Es increíble ver a una mujer que firmó su préstamo con su dedo pulgar porque no sabía leer y escribir y su hija terminó graduándose de la Facultad de Medicina. Un préstamo realmente puede romper el ciclo de pobreza en una generación.”
Estas declaraciones fueron hechas por Natalie Portman, joven actriz de 26 años que, además de sobresalir en sus trabajos cinematográficos (Star Wars, Closer, V for Vendetta, Mars Attacks), cumple la función de Embajadora de la Esperanza para la Fundación para la Asistencia Internacional de las Comunidades (FINCA, por sus siglas en inglés).
El FINCA es una organización sin fines de lucro que ofrece préstamos a ciudadanos golpeados por la pobreza en países del Tercer Mundo para que desarrollen sus propios microemprendimientos. Hasta ahora, FINCA trabaja en 20 países del Tercer Mundo (entre los que se incluyen México y Ecuador) y ya ha concedido 600.000 préstamos que se estima ha beneficiado directamente a 2 billones de personas. En una cifra que se considera sorprendente, el 97 % de los préstamos ha sido devuelto en tiempo y forma.
Por supuesto que las personas a la que actualmente auxilia el FINCA viven o vivían con menos de un dólar mensual. Si hemos de comparar, la mayoría de los uruguayos están en una situación infinitamente superior. Sin embargo, esta no es razón para descansarnos y no proponer formas de ayudar a aquellos microemprendedores de nuestro departamento.
En nuestro país hace tiempo que los empleos públicos de ocho horas son una gran excepción a la que usualmente se recurre para satisfacer compromisos políticos. Esto DEBE cambiar.

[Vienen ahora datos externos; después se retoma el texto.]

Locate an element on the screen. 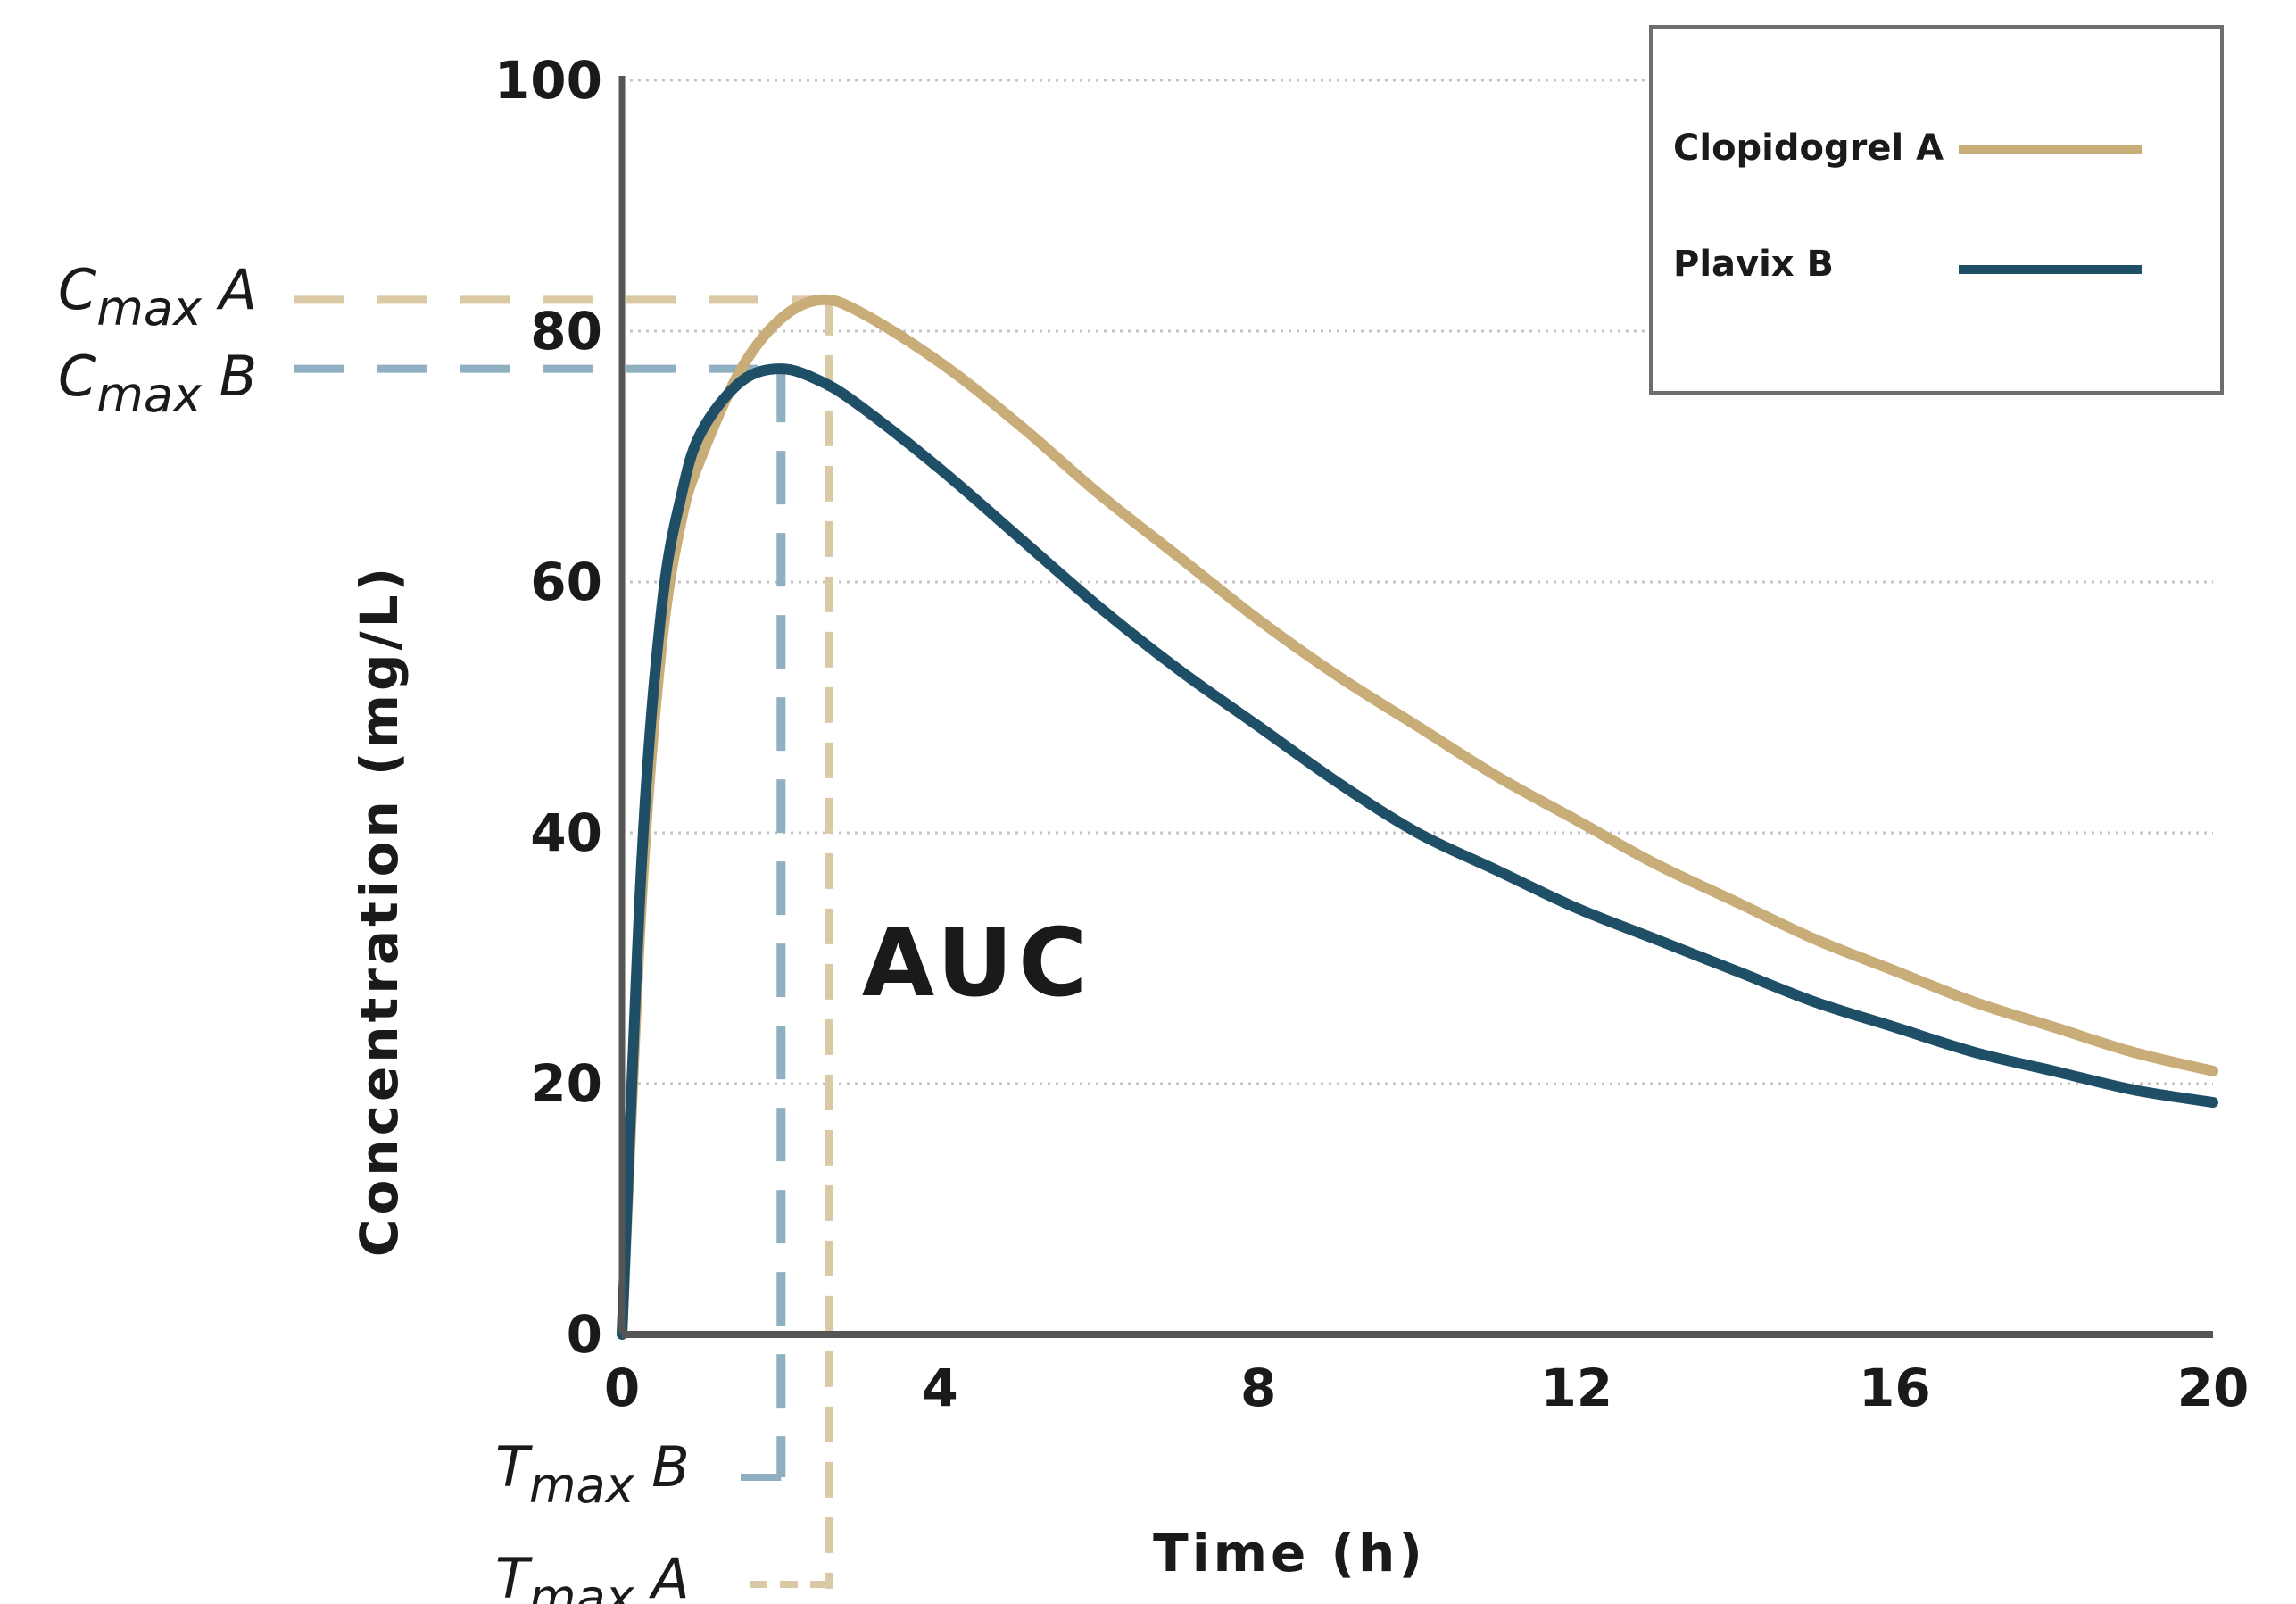 The height and width of the screenshot is (1604, 2296). y-tick-label: 20 is located at coordinates (566, 1084).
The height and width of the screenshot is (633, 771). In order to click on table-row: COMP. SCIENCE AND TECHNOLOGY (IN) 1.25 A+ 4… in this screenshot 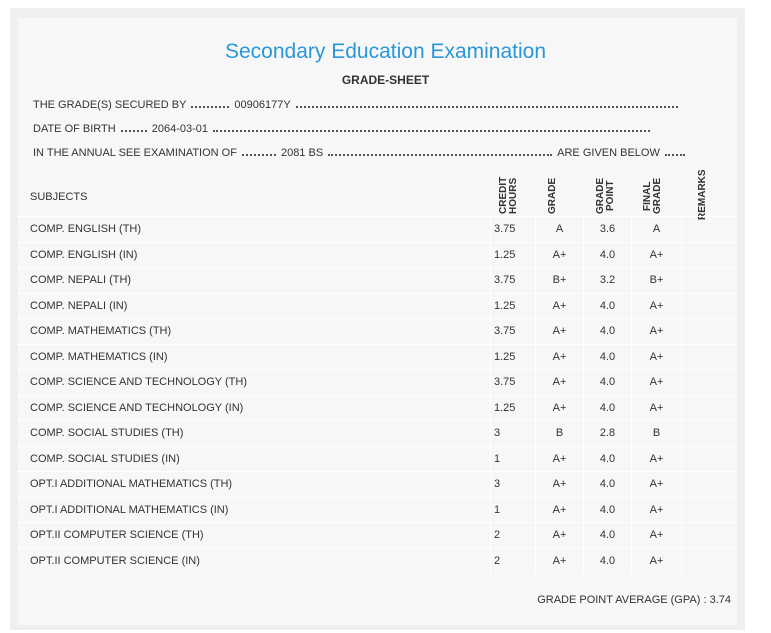, I will do `click(378, 408)`.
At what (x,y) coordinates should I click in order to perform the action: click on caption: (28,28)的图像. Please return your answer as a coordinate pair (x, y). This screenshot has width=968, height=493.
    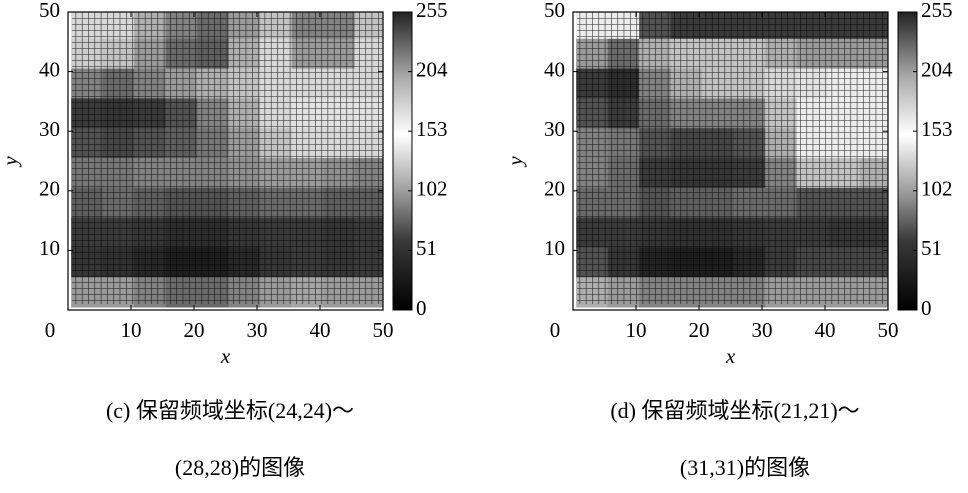
    Looking at the image, I should click on (240, 468).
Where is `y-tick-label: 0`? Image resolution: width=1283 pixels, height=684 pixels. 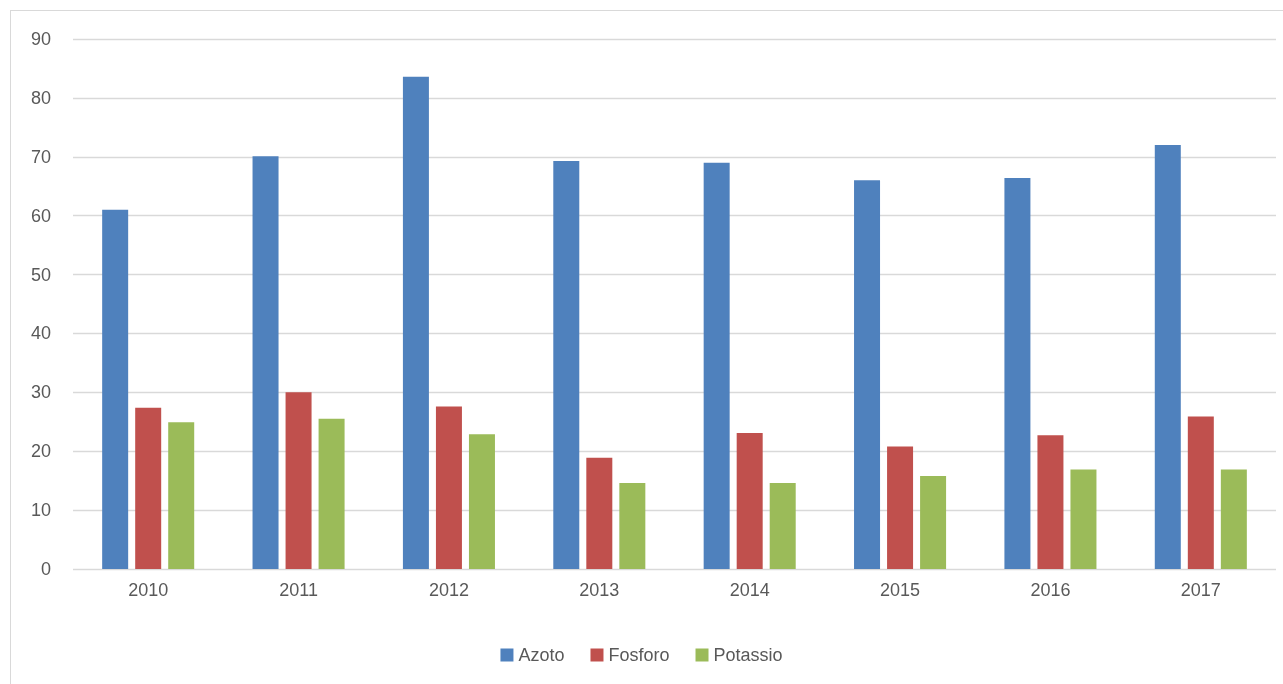 y-tick-label: 0 is located at coordinates (46, 569).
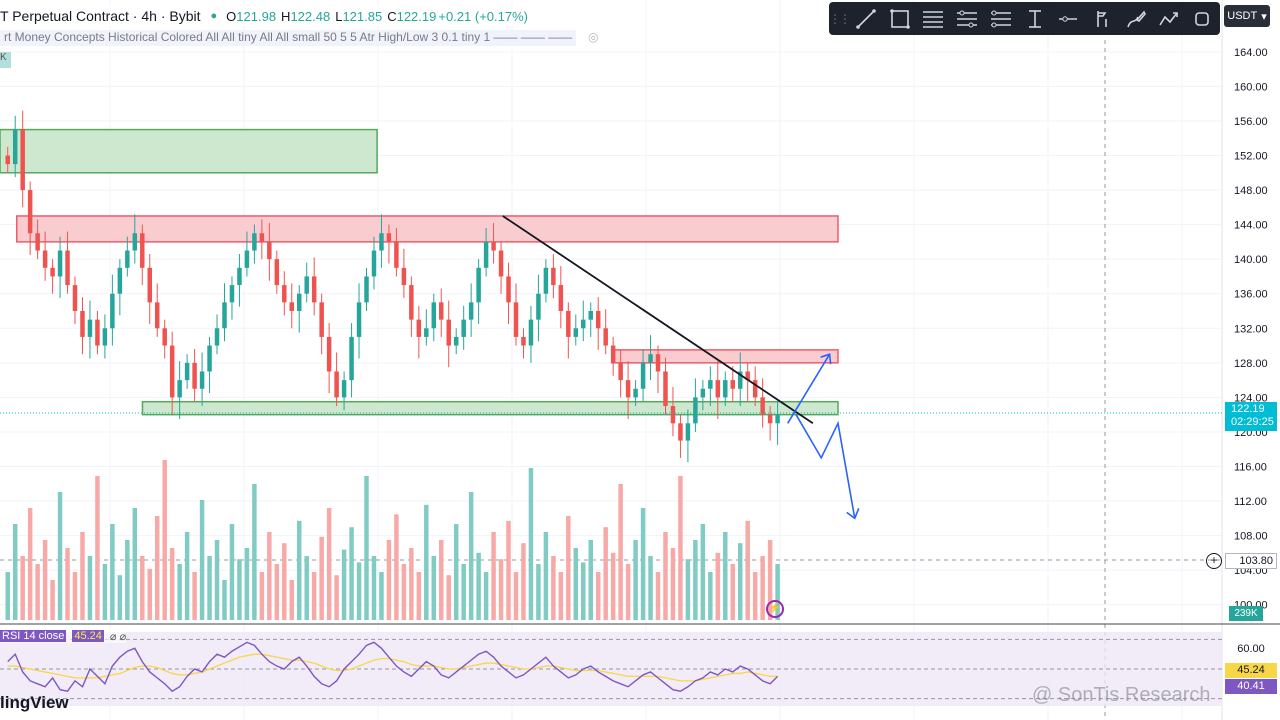  I want to click on path-icon, so click(1170, 18).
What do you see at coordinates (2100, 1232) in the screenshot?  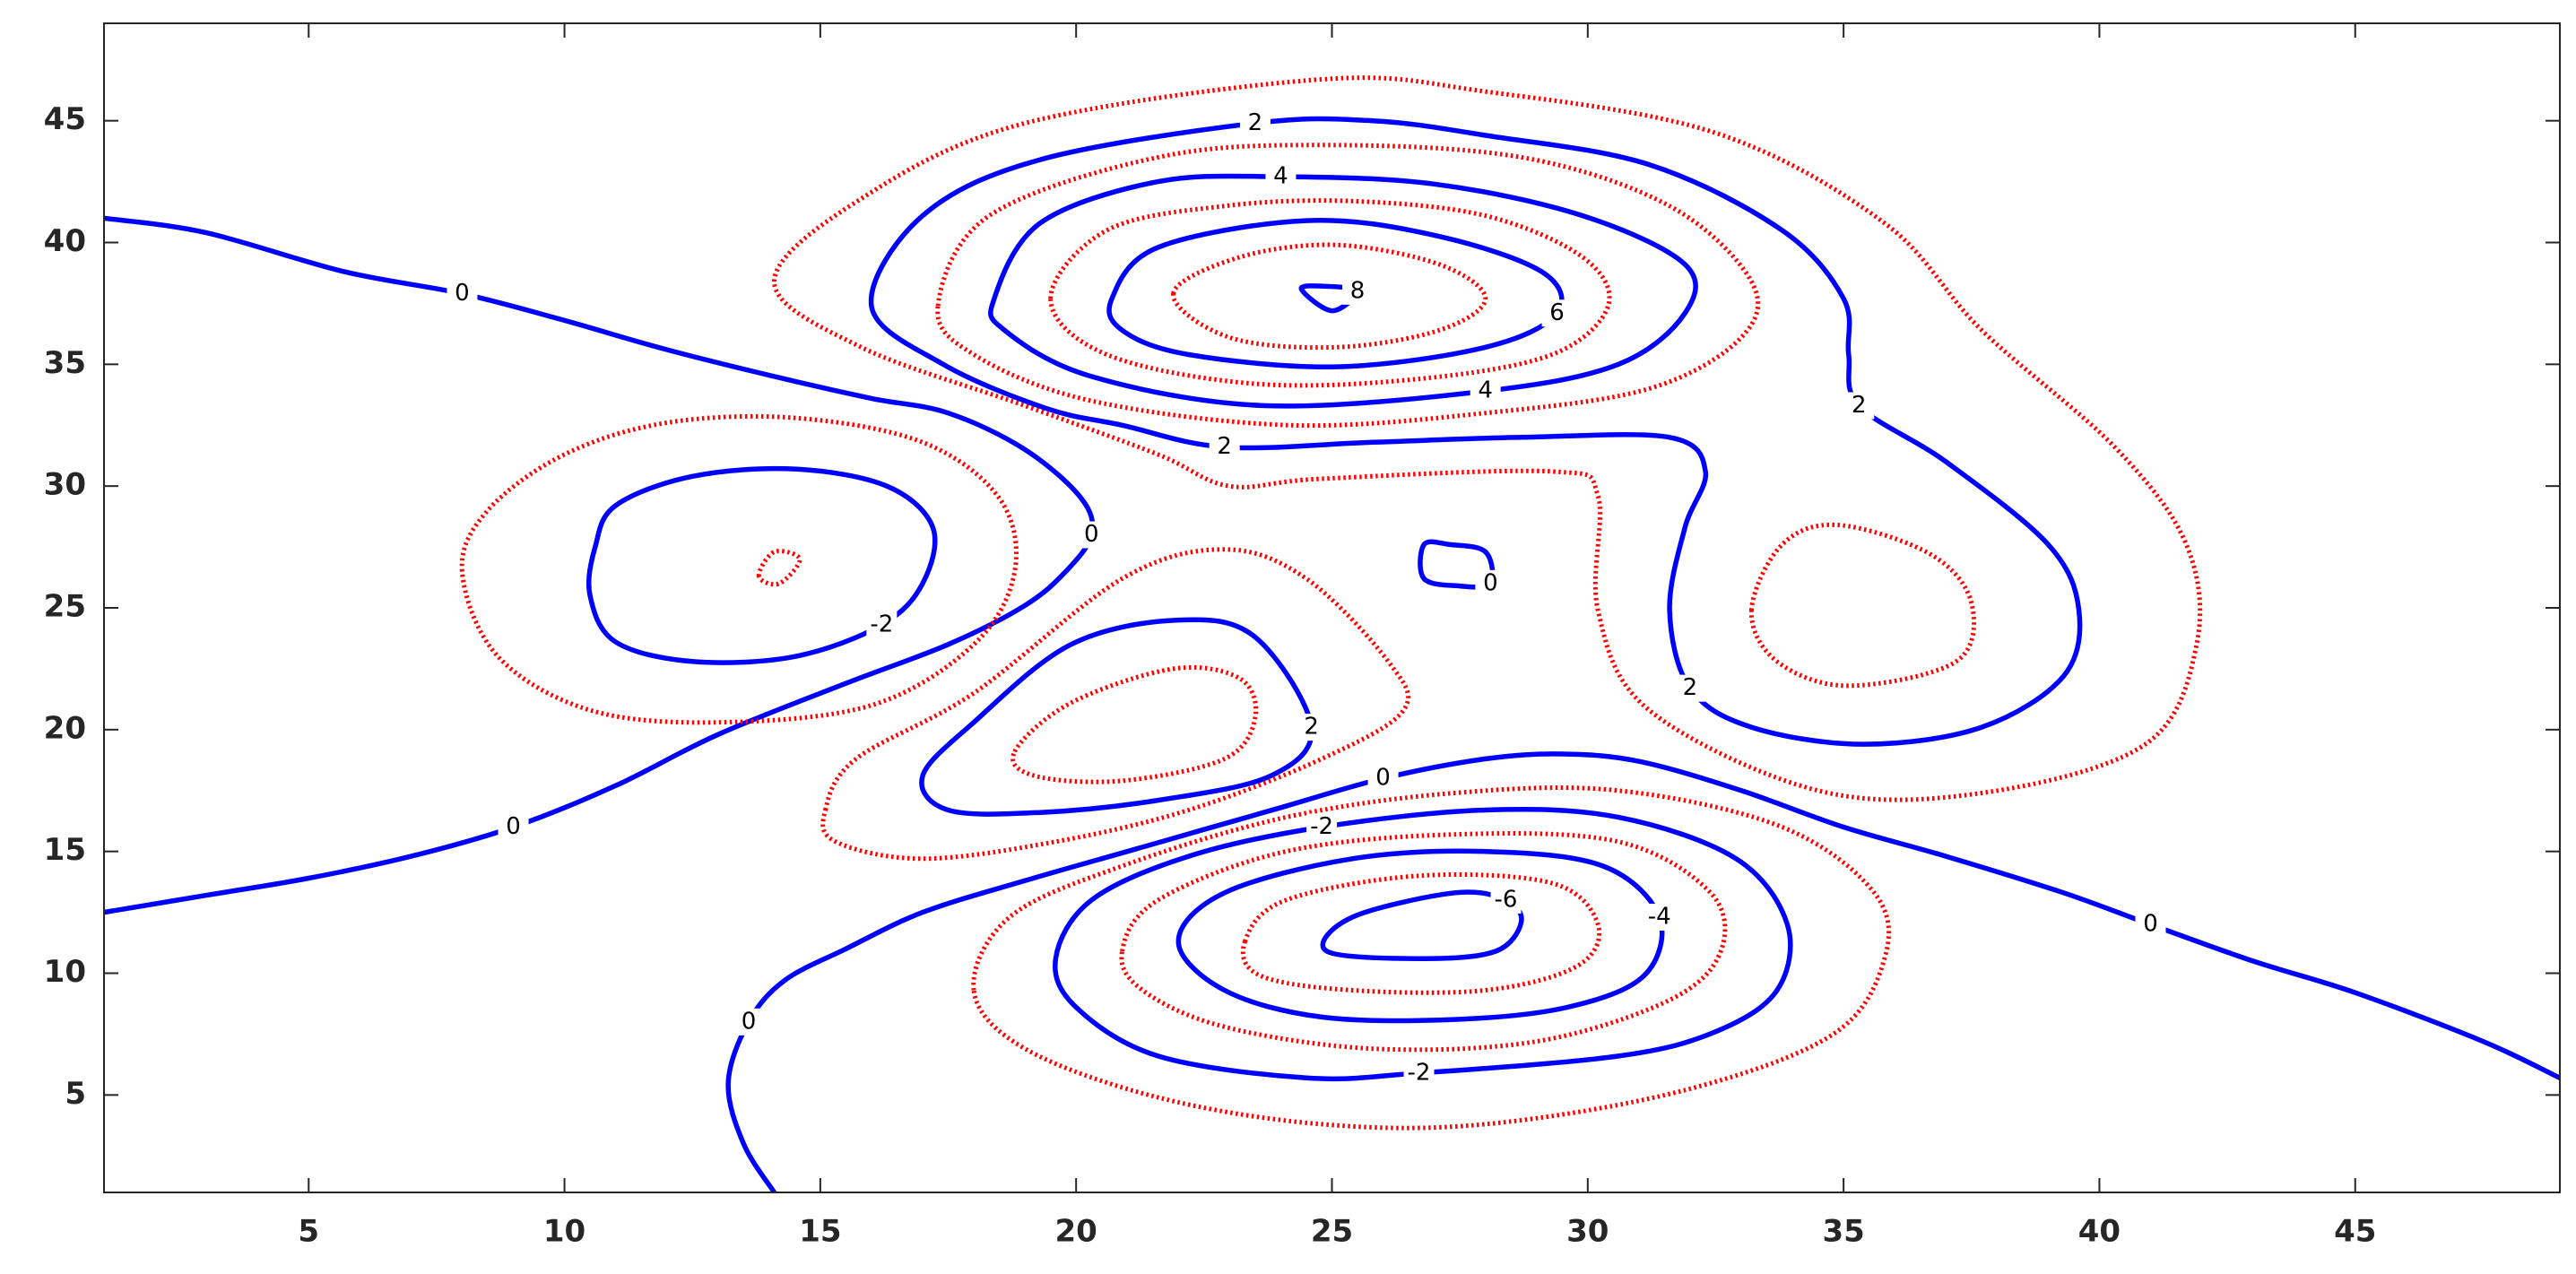 I see `x-tick-label: 40` at bounding box center [2100, 1232].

Por otra parte, en un par de estudios del BID publicados por Búsqueda en el 2005 mostraban que Uruguay carece de las condiciones culturales básicas para el desarrollo de los empresarios. La empresa privada genera recelo, el lucro está mal visto y la sociedad sospecha de aquellos que tienen éxito. (Fuente: El Observador).
Esto también DEBE cambiar.
El actual gobierno departamental sirvió como intermediario, semanas atrás, entre el Banco Acac y microemprendedores en potencia de nuestro departamento. La intención era loable, pero sufría las falencias típicas de este tipo de ofrecimientos: exigía una garantía inmobiliaria o una persona con sueldo superior a $ 5000 que oficiara como una garantía y, además, generaba un 20 % de interés. ¿Cuántas personas honradas y super trabajadoras habrán quedado fuera por no llenar las condiciones sobre la garantía?